→ About this task
In the copy, keep every record exact and leave out all images.

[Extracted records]
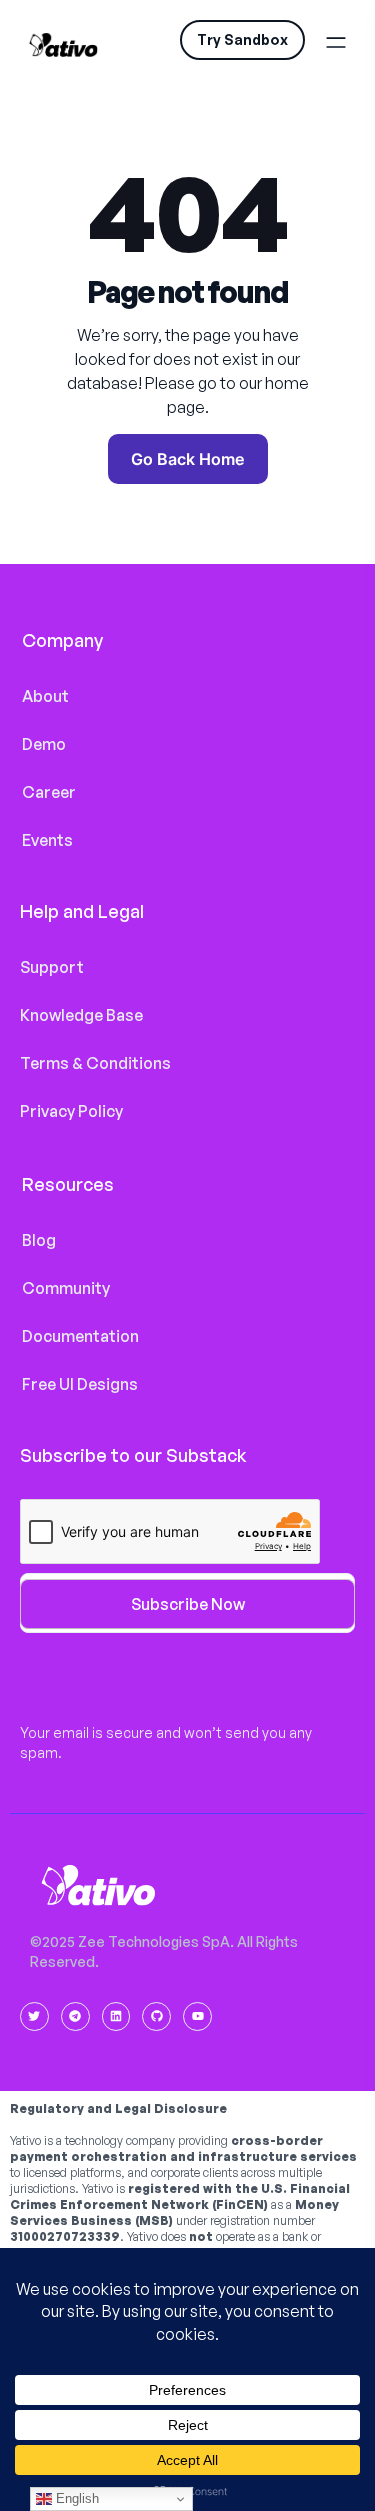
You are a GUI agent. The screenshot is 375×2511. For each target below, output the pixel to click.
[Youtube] (197, 2016)
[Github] (156, 2016)
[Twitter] (34, 2016)
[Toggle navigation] (341, 40)
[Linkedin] (116, 2016)
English (75, 2498)
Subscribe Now (188, 1604)
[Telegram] (75, 2016)
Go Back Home (187, 459)
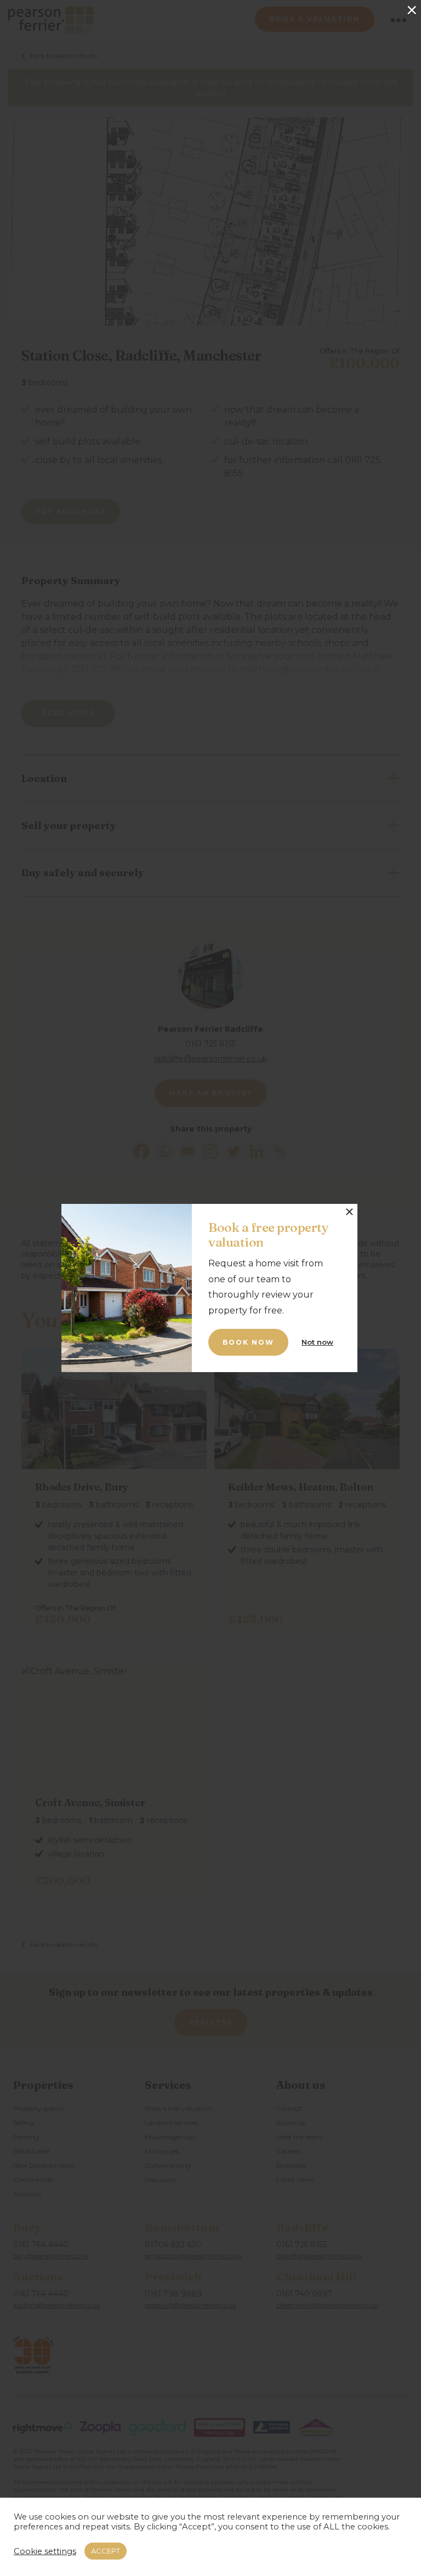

→ The answer
You are a GUI agent. The screenshot is 375×2511. For each target below, output the pixel to click.
[Youtube] (197, 2016)
[Github] (156, 2016)
[Twitter] (34, 2016)
[Toggle navigation] (341, 40)
[Linkedin] (116, 2016)
English (75, 2498)
Subscribe Now (188, 1604)
[Telegram] (75, 2016)
Go Back Home (187, 459)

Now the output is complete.